Now, she’s weighed in on Hollywood's newly-exposed sexual harassment epidemic, previously buried by fear and a suffocating power imbalance.
“You definitely get hit on a lot when you shouldn’t,” Monk told The Herald Sun.
WATCH: Hollywood's apologist attitude to sexual assault has always been a problem.
“You think you are going in for a meeting and the next thing it is a dinner meeting and you go, ‘Oh, I get where this is going’ ...
“They can be touchy feely and say inappropriate things.”
So far, so good – a clear affirmation sexual harassment and abuse of power.
But then she goes on to say: “People can get drunk with the power and the money, and a lot of girls will do things to get roles.”
A lot of girls will do things to get roles.
What about the young men? Or is it because they’re not being propositioned for sex with the same ferocity as women?
Her word choice also diminishes the severity and wide variety of allegations. It implies the people targeted by predators are only young, naïve girls who offer themselves willingly despite so many of the accusations not supporting that trope.
It’s also happening to men like Terry Crews, to established professionals, and to women simply scared of being blacklisted and never working again.
Monk also distances herself from the issue and injects even more problematic rhetoric.
“Then there are people like me; like I would not even understand how that would work,” she told the publication.

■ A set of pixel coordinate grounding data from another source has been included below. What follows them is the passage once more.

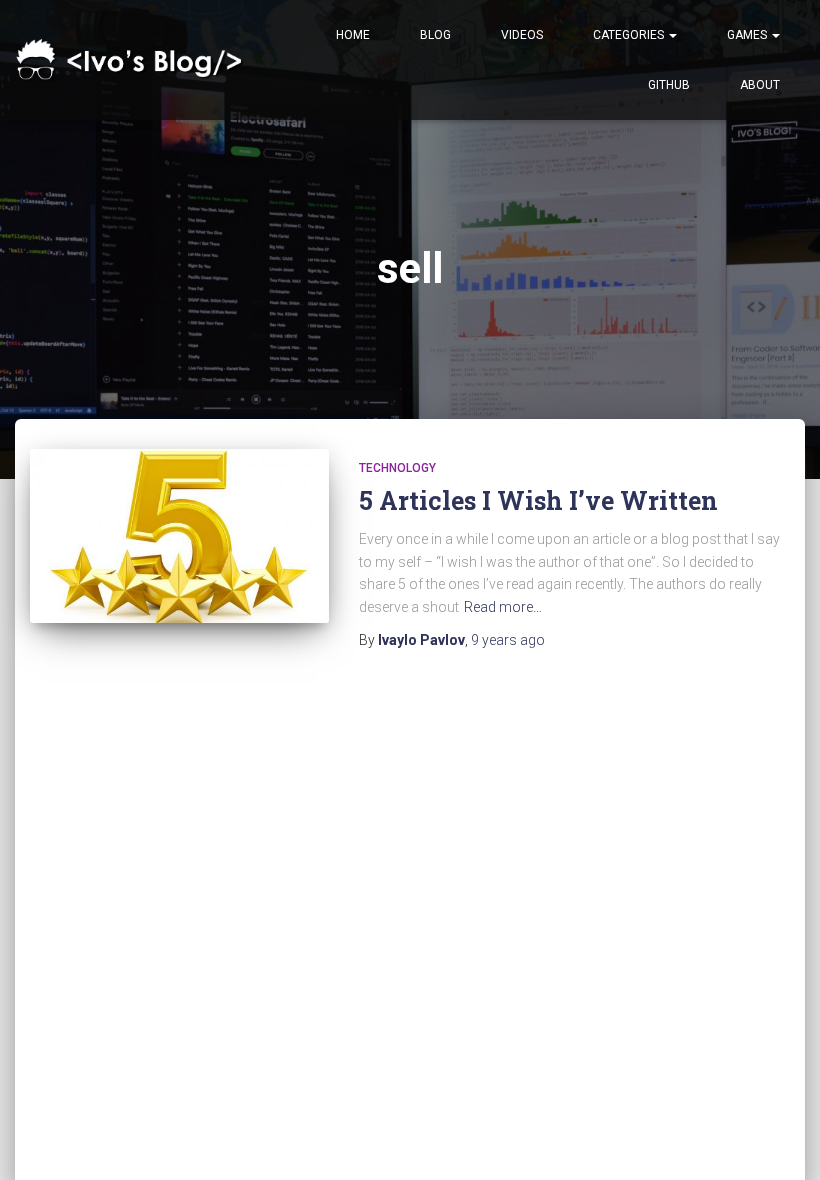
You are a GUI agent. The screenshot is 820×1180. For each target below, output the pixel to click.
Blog (435, 35)
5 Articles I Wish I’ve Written (538, 500)
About (760, 85)
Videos (522, 35)
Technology (397, 468)
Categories (630, 35)
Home (353, 35)
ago (508, 640)
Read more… (503, 607)
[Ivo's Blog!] (132, 60)
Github (669, 85)
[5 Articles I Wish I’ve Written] (179, 536)
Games (748, 35)
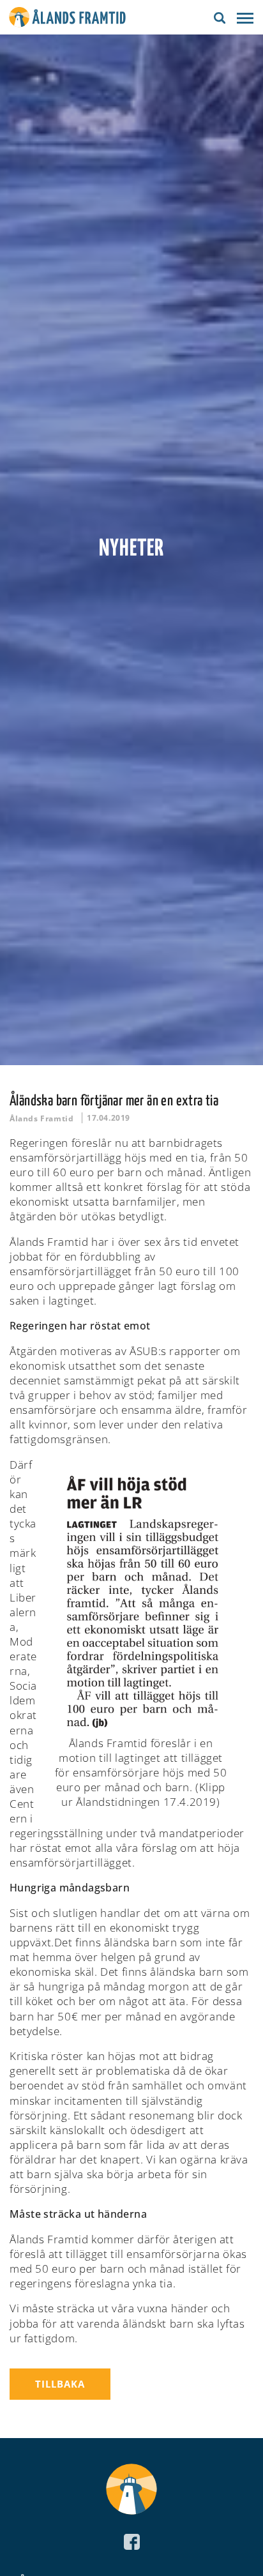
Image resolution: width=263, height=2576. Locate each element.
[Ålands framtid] (67, 19)
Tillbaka (60, 2383)
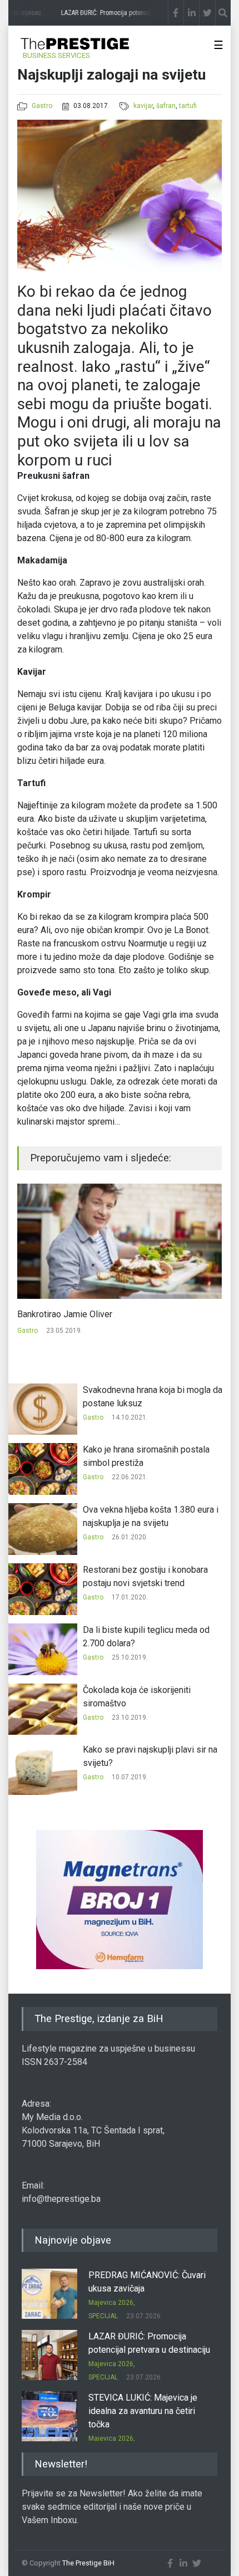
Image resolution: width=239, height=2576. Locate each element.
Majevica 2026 (110, 2303)
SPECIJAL (103, 2316)
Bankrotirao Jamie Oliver (64, 1314)
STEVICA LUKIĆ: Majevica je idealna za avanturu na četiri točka (142, 2411)
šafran (166, 106)
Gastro (42, 106)
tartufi (188, 106)
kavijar (143, 106)
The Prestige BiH (88, 2563)
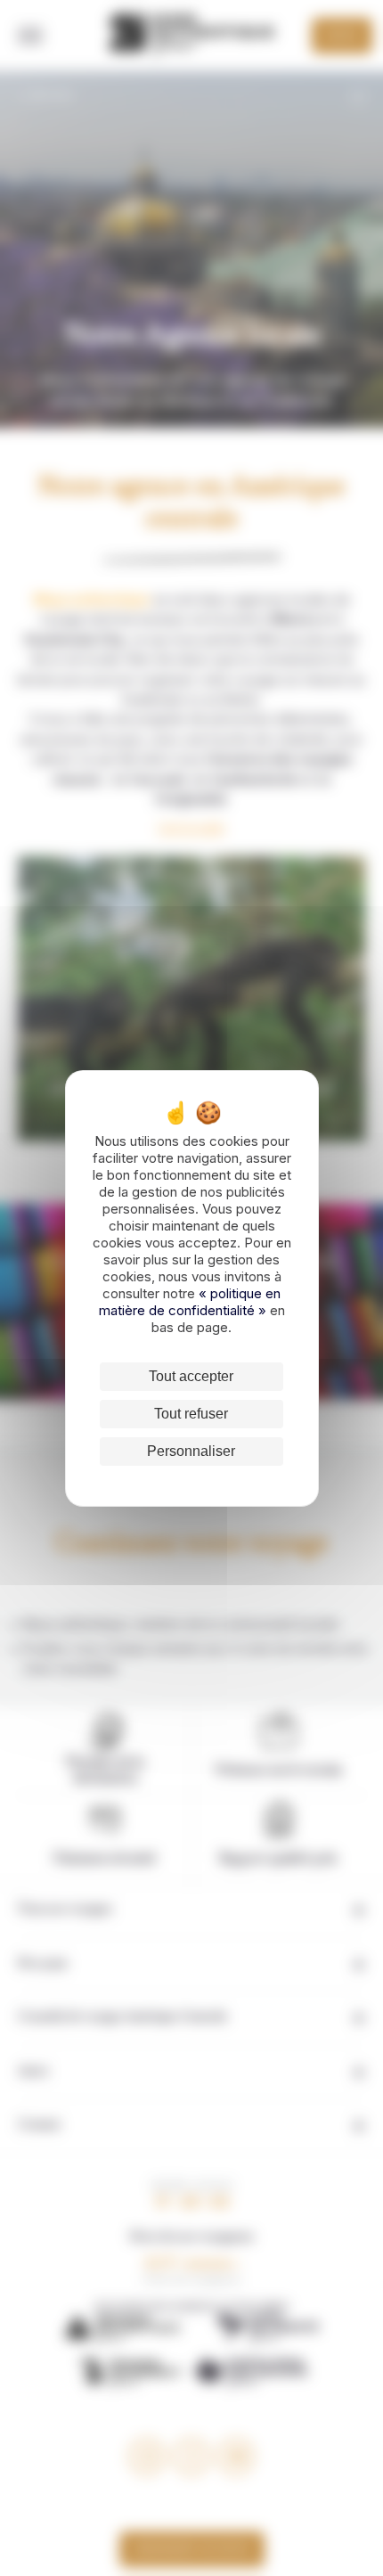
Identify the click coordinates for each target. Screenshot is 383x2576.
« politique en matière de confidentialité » (190, 1302)
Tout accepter (191, 1376)
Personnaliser (191, 1451)
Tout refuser (191, 1413)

“Why would you want to employ someone after you have done something with them and then see them the next day?”
“You just have to really respect yourself. If you are strong no one can hurt you.”
If you are strong no one can hurt you.
Does that imply Kate Beckinsale, Rose McGowan, Ashley Judd, Gwyneth Paltrow weren’t strong? That calling out Harvey Weinstein publicly is a sign of weakness?
The implication women who are harassed just don’t respect themselves enough is such a huge part of the victim-blaming we’re trying so hard to eradicate.
While we're sure Monk wasn’t trying to cheapen their harrowing experiences, her attitude and word choice are indicative of an inherently damaging mindset when it comes to sexual assault.